(Exercise data)

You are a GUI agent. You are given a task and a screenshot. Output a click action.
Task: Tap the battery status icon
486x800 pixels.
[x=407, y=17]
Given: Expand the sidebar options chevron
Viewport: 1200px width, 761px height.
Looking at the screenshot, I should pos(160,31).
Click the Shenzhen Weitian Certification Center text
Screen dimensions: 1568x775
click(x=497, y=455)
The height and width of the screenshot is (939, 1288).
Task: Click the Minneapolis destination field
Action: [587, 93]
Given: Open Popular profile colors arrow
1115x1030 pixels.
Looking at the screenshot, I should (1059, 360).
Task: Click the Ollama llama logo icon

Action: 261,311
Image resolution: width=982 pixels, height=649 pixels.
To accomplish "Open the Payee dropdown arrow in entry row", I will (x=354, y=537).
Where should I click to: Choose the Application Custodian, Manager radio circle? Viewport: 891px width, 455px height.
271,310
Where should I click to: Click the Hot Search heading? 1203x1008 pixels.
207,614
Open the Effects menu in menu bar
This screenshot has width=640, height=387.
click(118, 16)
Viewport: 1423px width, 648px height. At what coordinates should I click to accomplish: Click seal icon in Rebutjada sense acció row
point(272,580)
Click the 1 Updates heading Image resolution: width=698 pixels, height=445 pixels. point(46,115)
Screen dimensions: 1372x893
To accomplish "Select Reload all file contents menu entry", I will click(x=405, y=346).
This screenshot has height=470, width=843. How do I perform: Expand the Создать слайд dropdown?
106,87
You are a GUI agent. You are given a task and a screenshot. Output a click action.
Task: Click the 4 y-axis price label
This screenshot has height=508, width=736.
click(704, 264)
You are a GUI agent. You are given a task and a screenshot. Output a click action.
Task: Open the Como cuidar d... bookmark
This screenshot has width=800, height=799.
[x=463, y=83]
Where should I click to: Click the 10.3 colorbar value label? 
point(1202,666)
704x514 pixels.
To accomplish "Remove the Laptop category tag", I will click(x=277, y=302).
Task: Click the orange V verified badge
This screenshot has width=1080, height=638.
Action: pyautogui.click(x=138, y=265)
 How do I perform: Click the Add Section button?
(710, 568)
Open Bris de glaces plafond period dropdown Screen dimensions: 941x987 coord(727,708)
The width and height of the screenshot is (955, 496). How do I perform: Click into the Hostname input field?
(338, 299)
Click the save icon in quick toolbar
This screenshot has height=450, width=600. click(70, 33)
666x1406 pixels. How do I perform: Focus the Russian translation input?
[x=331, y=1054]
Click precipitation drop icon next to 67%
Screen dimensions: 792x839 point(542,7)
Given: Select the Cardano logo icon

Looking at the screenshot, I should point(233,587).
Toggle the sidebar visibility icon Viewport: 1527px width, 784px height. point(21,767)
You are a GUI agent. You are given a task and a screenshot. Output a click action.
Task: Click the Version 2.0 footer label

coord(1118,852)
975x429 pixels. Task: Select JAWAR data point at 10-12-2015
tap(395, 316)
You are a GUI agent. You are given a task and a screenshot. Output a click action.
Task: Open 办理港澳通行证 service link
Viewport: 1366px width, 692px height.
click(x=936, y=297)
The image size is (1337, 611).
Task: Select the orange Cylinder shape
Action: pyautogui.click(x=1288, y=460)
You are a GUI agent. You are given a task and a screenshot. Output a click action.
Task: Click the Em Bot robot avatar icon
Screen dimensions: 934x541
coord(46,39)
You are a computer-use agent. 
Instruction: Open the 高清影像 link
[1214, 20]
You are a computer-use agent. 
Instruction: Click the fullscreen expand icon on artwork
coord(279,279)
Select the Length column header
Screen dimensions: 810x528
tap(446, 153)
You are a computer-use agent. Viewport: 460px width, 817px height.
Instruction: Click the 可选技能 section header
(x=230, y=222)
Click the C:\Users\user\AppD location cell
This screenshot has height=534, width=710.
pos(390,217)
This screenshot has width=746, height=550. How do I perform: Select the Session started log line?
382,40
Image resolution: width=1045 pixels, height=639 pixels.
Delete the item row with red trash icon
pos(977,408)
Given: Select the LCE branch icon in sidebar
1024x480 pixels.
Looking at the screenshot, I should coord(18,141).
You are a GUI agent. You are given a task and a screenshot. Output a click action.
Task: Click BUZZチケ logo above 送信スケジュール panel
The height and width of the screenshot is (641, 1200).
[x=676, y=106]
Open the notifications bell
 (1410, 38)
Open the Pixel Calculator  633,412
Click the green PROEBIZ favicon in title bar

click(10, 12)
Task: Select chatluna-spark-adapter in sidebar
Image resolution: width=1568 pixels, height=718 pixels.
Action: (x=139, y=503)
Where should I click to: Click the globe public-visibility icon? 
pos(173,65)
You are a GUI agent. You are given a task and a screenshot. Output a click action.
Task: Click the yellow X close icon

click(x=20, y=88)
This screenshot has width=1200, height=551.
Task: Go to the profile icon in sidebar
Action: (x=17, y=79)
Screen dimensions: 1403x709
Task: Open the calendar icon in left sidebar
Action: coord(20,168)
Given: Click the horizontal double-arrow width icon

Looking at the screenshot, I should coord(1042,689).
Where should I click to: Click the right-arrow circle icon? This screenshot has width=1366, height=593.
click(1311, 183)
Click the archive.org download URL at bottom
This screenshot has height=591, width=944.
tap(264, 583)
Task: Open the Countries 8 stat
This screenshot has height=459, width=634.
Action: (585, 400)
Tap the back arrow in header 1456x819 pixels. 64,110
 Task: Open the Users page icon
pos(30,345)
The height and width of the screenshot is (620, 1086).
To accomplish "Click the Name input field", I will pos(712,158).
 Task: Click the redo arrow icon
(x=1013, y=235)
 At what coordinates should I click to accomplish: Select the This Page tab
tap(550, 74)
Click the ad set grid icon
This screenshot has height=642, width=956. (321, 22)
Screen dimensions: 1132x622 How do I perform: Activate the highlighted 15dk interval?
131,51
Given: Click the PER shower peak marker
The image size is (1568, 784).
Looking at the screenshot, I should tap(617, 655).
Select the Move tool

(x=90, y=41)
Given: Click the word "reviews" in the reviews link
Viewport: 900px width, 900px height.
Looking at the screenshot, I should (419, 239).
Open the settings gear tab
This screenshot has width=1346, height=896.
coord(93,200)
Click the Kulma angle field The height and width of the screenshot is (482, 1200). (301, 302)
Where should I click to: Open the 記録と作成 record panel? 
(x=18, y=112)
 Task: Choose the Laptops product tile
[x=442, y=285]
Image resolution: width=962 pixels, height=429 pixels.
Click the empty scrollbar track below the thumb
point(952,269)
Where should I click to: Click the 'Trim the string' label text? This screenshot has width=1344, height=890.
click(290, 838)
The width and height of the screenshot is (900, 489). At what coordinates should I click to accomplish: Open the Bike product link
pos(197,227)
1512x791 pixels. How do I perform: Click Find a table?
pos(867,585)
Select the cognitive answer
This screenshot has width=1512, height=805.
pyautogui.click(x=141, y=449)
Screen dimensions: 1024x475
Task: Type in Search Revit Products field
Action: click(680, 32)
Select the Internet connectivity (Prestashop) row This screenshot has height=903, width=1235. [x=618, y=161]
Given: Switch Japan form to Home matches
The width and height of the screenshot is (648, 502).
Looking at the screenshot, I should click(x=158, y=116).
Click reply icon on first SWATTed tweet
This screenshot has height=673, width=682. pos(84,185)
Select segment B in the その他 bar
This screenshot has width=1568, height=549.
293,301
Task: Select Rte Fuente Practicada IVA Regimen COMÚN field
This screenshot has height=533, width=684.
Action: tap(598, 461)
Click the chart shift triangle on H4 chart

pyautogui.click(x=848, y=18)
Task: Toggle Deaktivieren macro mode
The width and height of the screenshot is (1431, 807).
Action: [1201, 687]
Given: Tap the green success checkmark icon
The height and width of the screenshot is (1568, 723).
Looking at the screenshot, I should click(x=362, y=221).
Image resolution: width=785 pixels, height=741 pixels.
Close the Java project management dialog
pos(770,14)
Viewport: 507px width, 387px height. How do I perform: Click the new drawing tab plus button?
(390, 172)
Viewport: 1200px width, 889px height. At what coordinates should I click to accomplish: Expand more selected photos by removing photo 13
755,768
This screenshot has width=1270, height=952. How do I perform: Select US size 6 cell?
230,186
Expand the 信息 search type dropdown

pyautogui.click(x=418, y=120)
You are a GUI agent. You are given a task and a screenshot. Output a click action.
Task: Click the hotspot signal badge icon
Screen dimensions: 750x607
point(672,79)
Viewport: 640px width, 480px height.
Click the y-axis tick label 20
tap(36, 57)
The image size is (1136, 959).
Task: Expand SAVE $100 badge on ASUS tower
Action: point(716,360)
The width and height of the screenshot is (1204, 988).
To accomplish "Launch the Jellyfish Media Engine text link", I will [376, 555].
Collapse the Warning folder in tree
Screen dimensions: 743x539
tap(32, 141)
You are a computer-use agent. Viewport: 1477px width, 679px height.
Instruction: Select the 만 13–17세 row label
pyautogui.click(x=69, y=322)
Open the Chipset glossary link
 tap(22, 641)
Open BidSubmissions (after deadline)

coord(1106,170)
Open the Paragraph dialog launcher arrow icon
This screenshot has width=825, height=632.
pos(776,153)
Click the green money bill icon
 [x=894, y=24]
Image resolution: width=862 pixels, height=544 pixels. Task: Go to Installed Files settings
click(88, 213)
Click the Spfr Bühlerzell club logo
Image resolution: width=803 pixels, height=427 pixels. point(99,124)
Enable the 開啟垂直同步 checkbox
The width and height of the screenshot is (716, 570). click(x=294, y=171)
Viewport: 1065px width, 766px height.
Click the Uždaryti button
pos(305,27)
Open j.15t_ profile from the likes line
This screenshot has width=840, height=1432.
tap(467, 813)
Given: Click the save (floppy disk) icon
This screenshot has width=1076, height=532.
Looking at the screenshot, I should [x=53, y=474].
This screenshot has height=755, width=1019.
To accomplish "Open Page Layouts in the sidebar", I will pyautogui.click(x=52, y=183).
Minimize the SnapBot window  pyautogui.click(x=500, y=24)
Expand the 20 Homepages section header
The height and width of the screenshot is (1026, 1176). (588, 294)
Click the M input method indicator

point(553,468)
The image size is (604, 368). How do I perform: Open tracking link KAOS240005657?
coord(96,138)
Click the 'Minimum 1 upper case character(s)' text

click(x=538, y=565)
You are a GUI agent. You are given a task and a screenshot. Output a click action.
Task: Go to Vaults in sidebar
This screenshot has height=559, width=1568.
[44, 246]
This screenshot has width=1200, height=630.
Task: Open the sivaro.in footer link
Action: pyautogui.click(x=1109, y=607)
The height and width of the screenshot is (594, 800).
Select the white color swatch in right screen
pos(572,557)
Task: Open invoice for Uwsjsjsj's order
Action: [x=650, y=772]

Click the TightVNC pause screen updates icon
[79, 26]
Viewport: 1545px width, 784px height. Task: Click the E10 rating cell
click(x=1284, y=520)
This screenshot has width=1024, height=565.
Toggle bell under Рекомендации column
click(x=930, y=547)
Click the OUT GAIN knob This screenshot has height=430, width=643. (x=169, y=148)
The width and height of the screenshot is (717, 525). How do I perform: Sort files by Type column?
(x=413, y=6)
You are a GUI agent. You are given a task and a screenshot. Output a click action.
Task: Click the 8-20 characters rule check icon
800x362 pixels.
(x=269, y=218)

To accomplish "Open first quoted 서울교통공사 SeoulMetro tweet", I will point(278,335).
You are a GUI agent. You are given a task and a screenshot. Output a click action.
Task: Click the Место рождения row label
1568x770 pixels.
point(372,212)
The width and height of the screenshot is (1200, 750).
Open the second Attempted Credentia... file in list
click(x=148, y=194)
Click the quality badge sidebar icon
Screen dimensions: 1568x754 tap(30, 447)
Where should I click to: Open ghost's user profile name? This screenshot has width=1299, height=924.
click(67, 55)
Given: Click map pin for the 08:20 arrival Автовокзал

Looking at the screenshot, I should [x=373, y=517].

(End Exercise data)

Of the entries above, repeat exactly the lines from the line with "Expand the 20 Homepages section header" through the line with "Task: Go to Vaults in sidebar", both of them included.

◆ **Output for this task**
Expand the 20 Homepages section header
The height and width of the screenshot is (1026, 1176). (588, 294)
Click the M input method indicator

point(553,468)
The image size is (604, 368). How do I perform: Open tracking link KAOS240005657?
coord(96,138)
Click the 'Minimum 1 upper case character(s)' text

click(x=538, y=565)
You are a GUI agent. You are given a task and a screenshot. Output a click action.
Task: Go to Vaults in sidebar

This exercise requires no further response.